* Action item
Print every record below exactly as it stands.

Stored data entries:
● ● ●

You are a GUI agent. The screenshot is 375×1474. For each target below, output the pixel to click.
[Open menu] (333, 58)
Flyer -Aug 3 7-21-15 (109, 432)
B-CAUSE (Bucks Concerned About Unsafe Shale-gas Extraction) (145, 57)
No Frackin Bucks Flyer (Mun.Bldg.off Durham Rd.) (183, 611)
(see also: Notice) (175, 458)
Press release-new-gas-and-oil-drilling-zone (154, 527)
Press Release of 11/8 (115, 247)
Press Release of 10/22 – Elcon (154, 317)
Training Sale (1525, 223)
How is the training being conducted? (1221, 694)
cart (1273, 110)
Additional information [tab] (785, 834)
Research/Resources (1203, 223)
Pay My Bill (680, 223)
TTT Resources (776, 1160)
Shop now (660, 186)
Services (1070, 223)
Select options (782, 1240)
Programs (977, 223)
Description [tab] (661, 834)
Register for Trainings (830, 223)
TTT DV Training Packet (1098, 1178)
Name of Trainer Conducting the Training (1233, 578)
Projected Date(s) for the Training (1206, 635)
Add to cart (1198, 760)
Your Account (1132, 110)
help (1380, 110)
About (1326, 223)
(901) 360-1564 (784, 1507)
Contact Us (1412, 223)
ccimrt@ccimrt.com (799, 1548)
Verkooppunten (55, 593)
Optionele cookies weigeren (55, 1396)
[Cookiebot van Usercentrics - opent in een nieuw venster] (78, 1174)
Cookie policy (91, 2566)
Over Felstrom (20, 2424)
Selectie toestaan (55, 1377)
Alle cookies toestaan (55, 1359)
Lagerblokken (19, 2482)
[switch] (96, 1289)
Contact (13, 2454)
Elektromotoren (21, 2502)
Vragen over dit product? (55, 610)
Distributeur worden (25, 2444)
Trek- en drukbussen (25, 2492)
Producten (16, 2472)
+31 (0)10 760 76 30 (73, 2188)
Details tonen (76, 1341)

● ● ●

* Result of the exercise
You are a GUI agent. The screenshot is 375×1474. For each target below, output the pixel to click.
[Open menu] (333, 58)
Flyer -Aug 3 7-21-15 (109, 432)
B-CAUSE (Bucks Concerned About Unsafe Shale-gas Extraction) (145, 57)
No Frackin Bucks Flyer (Mun.Bldg.off Durham Rd.) (183, 611)
(see also: Notice) (175, 458)
Press release-new-gas-and-oil-drilling-zone (154, 527)
Press Release of 11/8 (115, 247)
Press Release of 10/22 – Elcon (154, 317)
Training Sale (1525, 223)
How is the training being conducted? (1221, 694)
cart (1273, 110)
Additional information [tab] (785, 834)
Research/Resources (1203, 223)
Pay My Bill (680, 223)
TTT Resources (776, 1160)
Shop now (660, 186)
Services (1070, 223)
Select options (782, 1240)
Programs (977, 223)
Description [tab] (661, 834)
Register for Trainings (830, 223)
TTT DV Training Packet (1098, 1178)
Name of Trainer Conducting the Training (1233, 578)
Projected Date(s) for the Training (1206, 635)
Add to cart (1198, 760)
Your Account (1132, 110)
help (1380, 110)
About (1326, 223)
(901) 360-1564 (784, 1507)
Contact Us (1412, 223)
ccimrt@ccimrt.com (799, 1548)
Verkooppunten (55, 593)
Optionele cookies weigeren (55, 1396)
[Cookiebot van Usercentrics - opent in een nieuw venster] (78, 1174)
Cookie policy (91, 2566)
Over Felstrom (20, 2424)
Selectie toestaan (55, 1377)
Alle cookies toestaan (55, 1359)
Lagerblokken (19, 2482)
[switch] (96, 1289)
Contact (13, 2454)
Elektromotoren (21, 2502)
Vragen over dit product? (55, 610)
Distributeur worden (25, 2444)
Trek- en drukbussen (25, 2492)
Producten (16, 2472)
+31 (0)10 760 76 30 (73, 2188)
Details tonen (76, 1341)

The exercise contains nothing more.